### [EXERCISE GOAL]
Only one portion of the data is to be written out: from the line bearing "Click the Яичный белок cervical fluid icon" through the line bearing "You are a computer-use agent. The". Write it exactly as it appears.

(Dataset entries)

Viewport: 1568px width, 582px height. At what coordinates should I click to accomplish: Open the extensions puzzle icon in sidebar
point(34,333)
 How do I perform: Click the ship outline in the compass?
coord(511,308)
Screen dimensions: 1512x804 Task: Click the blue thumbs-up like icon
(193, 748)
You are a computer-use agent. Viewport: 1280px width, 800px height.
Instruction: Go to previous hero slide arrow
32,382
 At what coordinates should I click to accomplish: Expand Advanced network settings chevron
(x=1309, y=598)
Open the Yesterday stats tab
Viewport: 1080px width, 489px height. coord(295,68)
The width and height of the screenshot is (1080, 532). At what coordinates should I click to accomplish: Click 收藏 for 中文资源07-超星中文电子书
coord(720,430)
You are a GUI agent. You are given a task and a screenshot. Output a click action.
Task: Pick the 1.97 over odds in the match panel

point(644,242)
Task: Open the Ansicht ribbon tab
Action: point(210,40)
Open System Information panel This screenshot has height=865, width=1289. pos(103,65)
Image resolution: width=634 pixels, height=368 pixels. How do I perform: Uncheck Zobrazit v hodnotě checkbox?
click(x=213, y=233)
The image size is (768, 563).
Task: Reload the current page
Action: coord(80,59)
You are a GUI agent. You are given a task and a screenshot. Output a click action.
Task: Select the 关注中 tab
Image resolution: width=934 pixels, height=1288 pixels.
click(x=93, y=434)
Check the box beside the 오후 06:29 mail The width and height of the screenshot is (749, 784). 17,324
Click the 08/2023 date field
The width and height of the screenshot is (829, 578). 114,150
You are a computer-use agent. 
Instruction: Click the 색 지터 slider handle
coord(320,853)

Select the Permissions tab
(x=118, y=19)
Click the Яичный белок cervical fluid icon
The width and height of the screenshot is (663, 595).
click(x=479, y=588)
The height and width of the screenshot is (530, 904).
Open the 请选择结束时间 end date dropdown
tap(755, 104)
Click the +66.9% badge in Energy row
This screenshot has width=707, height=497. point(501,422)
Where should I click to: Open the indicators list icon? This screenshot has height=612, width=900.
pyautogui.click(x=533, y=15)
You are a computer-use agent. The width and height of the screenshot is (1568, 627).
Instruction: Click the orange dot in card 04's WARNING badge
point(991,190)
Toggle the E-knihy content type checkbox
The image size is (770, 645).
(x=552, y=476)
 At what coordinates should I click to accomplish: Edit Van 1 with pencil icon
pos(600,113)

### [ANSWER BOX]
Click the Яичный белок cervical fluid icon
The width and height of the screenshot is (663, 595).
click(x=479, y=588)
The height and width of the screenshot is (530, 904).
Open the 请选择结束时间 end date dropdown
tap(755, 104)
Click the +66.9% badge in Energy row
This screenshot has width=707, height=497. point(501,422)
Where should I click to: Open the indicators list icon? This screenshot has height=612, width=900.
pyautogui.click(x=533, y=15)
You are a computer-use agent. The width and height of the screenshot is (1568, 627).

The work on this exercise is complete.